Daniel realized afterwards that he should have been more careful. He should have seen the look in Martin Costa’s eyes. But he didn’t catch it — at least not in time to brace himself for what came next. For in that split second, Costa swung the rucksack at his head. He managed to put up an arm to block it. But the weight of the rucksack — packed with gold and silver — was sufficient to send Daniel flying.

And as Daniel fell, Costa took off for the exit, before Daniel had even hit the ground!

But he didn’t get far. For when he turned the corner and reached the entrance, he slammed into the rock hard chest of a tall, muscular man who towered over him by almost a head and who looked down on him with a face of implacable anger. And before Costa could say another word, the left fist of the man shot out and delivered a crushing punch that broke Costa’s nose and sent him reeling onto his back, the stars dancing before his eyes.

“That’s for my daughters!” said Nathaniel Sasson.

Epilogue

“You want a date?”

Daniel turned round to see a pretty young woman standing there holding a large serving platter. She was not asking Daniel if he wanted to go out with her but rather offering him a dried date to eat. He picked one on a skewer and chewed it slowly, savouring it and thinking about its enigmatic significance.

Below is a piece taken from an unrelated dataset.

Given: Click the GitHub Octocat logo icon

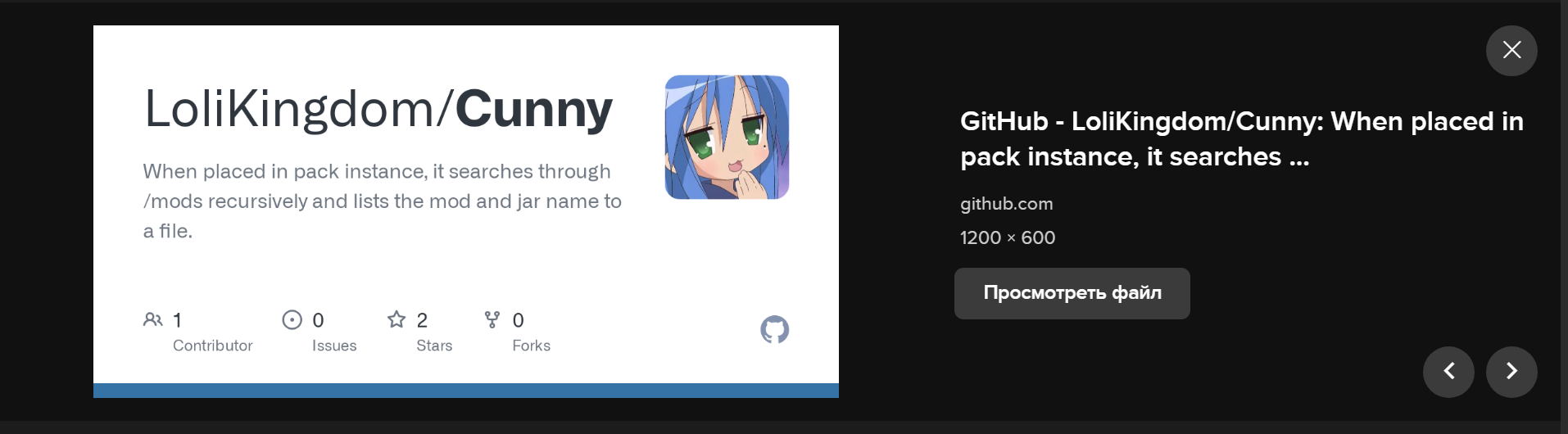Looking at the screenshot, I should [x=774, y=329].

Daniel was back on the plateau of Masada a week later, along with several hundred other people. The event that had brought them all there was the swearing in of an Israel army unit. One of Daniel’s other sisters — Naomi — had two sons in the Israel Defence Forces, and her younger son was about to be sworn in to his unit along with another hundred and twenty young men who had just completed their basic training.

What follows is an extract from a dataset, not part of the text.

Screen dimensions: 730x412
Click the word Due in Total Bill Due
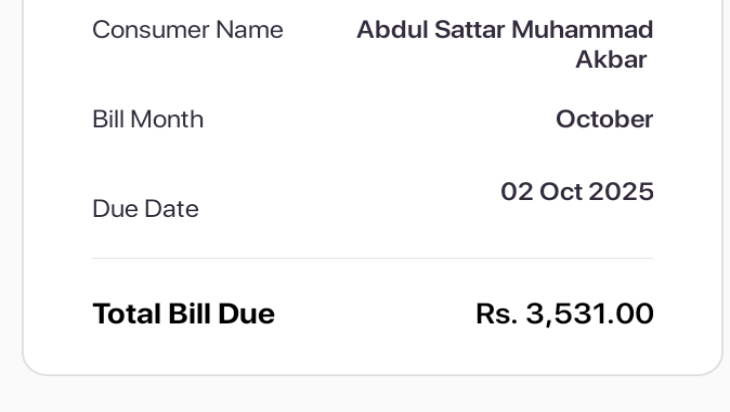245,314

The practice of swearing in at Masada had fallen into disuse but was now being revived and Daniel’s nephew was to be one of the first in this newly revived tradition.

The reason that the date was of such significance was on account of its provenance. During the excavations at Masada between 1963 and 1965 a small cache of ungerminated seeds were found in a jar by Hebrew University archaeologist Ehud Netzer. They were suspected of being 2000 years old. However this could only be tested, by radiocarbon dating, and this was a destructive test that would make it impossible to germinate them thereafter. But the prospects of germinating such old seeds was anything from low to non-existent and it was deemed to be sufficiently important to find out the age of the seeds, for the historical value of the information.

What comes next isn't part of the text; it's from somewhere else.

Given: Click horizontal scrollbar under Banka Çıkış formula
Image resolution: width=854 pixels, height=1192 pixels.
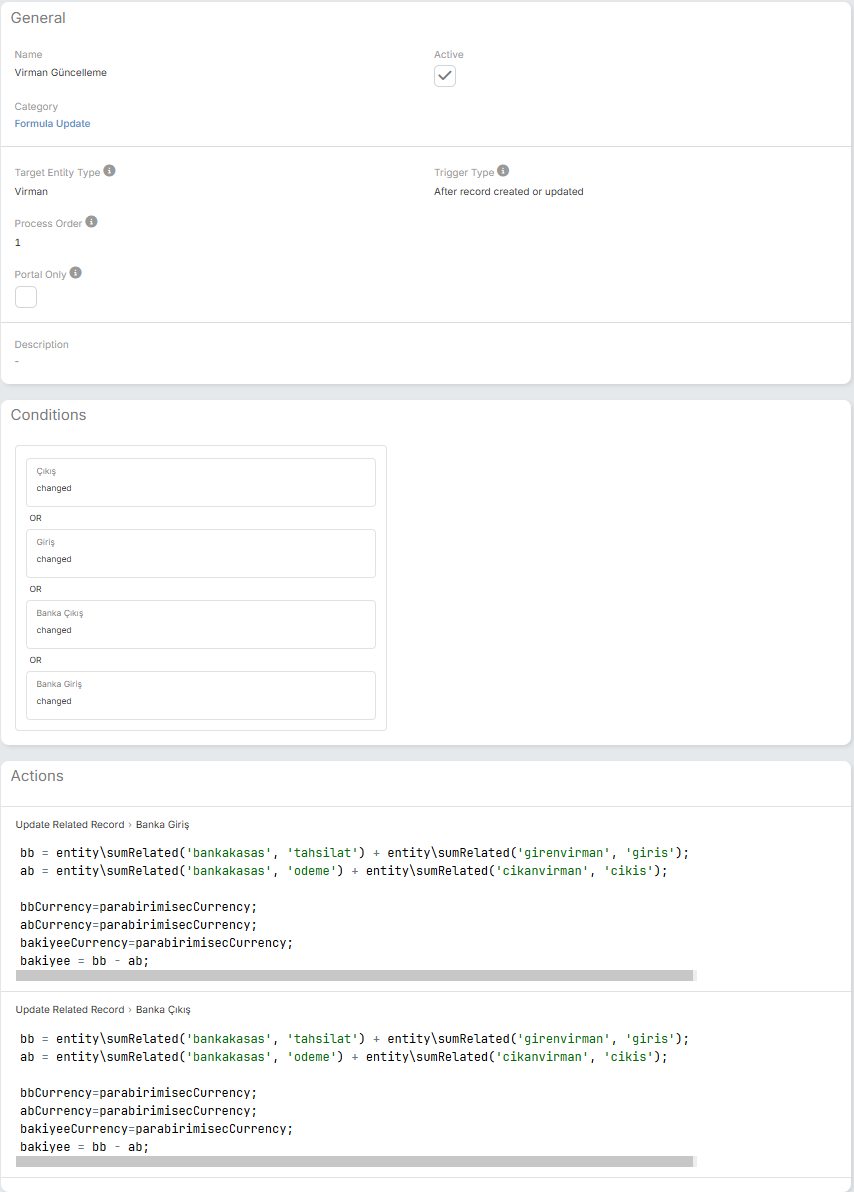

So two of the seeds sent to the University of Zurich where they were carbon dated to between 155 BCE and 64 CE. The remainder of the seeds were given to botanical archaeologist Mordechai Kislev at Bar-Ilan University in Tel Aviv who kept in storage for some forty years. Then, in November 2004, Sarah Sallon, director of the Hadassah Medical Organization’s Louis L. Borick Natural Medicine Research Center in Jerusalem asked Kislev if she could have a few to pass on to desert agriculture expert Elaine Solowey, the director of the NMRC cultivation site at Kibbutz Ketura in the Aravah desert.

Solowey was quite surprised at the request, as germinating 2000 year old seeds was something that had never been done before and calling it a “tall order” would have been an understatement. However, she rose to the challenge, and conducted extensive research into how such seeds might be germinated. By January 2005 she was ready to apply her research to the challenge and she set to work, first soaking the seeds in hot water to soften them and make them more absorbent to other liquids, then soaking them in a nutrient, following this up by treating them with an enzymatic fertilizer that was made from seaweed.